Chael Sonnen sees things a little differently.
“I never get excited to fight. It’s probably one of my least favorite things to do. But I don’t need to be excited,” Sonnen says. “We all have a job, and I don’t think anybody is excited to go do it, but we do it anyway. There are a lot of emotions, but I can tell you that excitement isn’t one of them.”
Sonnen’s rise to stardom over the past eight months has become the stuff of legend. Victories over Yushin Okami and Nate Marquardt cemented his status as a contender in the division, but it was his electric insults of UFC 118 opponent Anderson Silva that put him in the brightest spotlight of his career.
Opponents rarely have anything bad to say about Silva, mainly because he’s one of the best fighters on the planet and has the ability to make you look foolish if he so chooses. Demian Maia found that out the hard way during his UFC 112 title shot against Silva in April. Apparently feeling disrespected by Maia’s comments about his jiu-jitsu skills, Silva chose to dance around the cage while openly mocking Maia and avoiding any kind of real conflict.
It was a performance that caused outrage, both at cage-side and around the world.
“I didn’t watch the whole fight. I don’t really know anybody that did. The UFC president didn’t even watch the whole fight,” Sonnen says. “The part I did see was really bizarre, but I left there going ‘that guy is really good.’ Demian Maia is a very good fighter, and it didn’t appear as if Anderson was even trying. He still dominated him. “
For all of Sonnen’s bluster, he’s acutely aware of Silva’s status as a fighter. “If Anderson says that Maia didn’t belong in the ring with him because he disrespected him, then I don’t belong in the same galaxy,” Sonnen says.
But even in the midst of respect, Sonnen still can’t resist getting in a dig at the champ.

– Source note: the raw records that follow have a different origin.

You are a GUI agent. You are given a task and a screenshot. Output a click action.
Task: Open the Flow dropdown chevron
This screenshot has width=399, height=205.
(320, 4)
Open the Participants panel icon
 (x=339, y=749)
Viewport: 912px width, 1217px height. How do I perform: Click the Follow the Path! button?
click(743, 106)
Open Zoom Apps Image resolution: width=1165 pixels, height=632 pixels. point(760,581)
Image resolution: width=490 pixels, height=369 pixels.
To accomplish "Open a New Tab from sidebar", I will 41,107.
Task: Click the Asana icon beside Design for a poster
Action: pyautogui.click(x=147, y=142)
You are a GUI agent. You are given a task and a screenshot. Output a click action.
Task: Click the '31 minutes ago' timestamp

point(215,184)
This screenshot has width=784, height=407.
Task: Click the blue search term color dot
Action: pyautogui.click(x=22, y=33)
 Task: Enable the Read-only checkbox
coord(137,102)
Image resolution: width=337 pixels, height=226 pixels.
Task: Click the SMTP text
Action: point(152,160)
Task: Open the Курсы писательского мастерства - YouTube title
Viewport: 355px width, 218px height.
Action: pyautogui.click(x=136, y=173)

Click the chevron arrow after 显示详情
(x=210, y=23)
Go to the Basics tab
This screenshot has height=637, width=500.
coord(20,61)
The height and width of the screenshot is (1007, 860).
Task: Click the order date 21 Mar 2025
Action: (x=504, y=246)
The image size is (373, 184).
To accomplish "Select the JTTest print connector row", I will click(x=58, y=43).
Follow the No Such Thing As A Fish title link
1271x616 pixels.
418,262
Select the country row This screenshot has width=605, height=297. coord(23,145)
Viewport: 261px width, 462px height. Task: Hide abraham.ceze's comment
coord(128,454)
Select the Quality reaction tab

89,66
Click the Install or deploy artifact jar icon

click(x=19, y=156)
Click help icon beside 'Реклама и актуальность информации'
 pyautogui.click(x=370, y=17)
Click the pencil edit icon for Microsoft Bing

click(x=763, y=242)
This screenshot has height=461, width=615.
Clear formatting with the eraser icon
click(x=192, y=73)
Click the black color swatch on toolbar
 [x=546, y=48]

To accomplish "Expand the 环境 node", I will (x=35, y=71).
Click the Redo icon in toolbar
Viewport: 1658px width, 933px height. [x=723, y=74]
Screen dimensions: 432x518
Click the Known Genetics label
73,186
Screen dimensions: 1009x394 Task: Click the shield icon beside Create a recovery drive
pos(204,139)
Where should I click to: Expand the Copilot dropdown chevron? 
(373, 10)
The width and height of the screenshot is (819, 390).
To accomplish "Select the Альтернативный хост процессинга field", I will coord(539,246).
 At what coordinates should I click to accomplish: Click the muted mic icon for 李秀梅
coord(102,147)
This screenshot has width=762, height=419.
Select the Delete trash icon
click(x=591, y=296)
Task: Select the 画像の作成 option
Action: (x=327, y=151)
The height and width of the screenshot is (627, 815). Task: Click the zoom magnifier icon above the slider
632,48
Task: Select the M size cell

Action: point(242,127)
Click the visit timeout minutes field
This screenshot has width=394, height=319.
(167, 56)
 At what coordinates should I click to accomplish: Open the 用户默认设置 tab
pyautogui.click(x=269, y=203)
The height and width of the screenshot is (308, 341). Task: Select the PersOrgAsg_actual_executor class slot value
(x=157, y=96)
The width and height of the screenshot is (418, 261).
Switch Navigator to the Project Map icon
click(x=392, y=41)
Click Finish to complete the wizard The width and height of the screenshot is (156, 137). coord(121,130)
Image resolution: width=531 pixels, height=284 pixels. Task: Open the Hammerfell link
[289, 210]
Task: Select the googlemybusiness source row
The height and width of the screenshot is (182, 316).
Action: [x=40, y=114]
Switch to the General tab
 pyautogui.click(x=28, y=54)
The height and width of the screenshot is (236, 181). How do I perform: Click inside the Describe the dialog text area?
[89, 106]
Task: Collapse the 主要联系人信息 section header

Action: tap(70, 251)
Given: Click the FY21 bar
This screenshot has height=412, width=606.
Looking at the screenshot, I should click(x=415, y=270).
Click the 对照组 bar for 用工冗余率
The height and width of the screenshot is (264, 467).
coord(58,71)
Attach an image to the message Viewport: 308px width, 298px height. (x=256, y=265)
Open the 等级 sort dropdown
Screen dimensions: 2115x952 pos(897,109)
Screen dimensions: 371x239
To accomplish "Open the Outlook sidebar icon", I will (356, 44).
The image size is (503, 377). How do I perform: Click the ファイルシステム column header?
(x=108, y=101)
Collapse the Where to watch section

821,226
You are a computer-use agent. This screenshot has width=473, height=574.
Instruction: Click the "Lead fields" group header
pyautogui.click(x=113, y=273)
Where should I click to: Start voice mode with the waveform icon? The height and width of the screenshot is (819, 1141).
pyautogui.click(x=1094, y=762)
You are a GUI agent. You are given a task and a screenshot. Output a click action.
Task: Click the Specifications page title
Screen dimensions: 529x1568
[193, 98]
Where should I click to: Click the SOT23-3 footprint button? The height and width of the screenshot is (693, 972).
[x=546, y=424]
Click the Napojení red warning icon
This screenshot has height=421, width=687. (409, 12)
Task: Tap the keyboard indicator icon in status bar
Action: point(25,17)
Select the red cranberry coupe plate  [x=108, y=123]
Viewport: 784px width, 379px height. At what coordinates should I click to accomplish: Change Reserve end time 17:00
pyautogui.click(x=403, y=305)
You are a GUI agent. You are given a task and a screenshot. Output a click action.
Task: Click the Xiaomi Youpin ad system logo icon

“I don’t know where this street lingo comes from. This whole thing about respect? That’s how gangbangers talk. This is serious. Kids are killing each other in the streets, and when the police ask them why they did it, they cite respect. Nobody is owed respect — especially some rich jerk like Anderson. We don’t need to respect him,” Sonnen says. “He doesn’t owe me respect. I don’t even fully know what respect means. Some rapper with gold teeth sang about that when I was in middle school, and somehow it made its way into the mainstream. Who cares about respect? Screw Anderson Silva. If he’s got a problem, get in the cage on the 7th and do something about it.”
These are the kinds of verbal blasts that have turned Sonnen into something much more than just another Silva punching bag. He’s still a decided underdog going into the fight, but he’s done something that was considered impossible just a few months ago — he single-handedly made people forget about Abu Dhabi. They’ve forgotten about the performance against Patrick Cote. They’re overlooking the holier-than-thou attitude Silva tends to assume when one of his performances is criticized.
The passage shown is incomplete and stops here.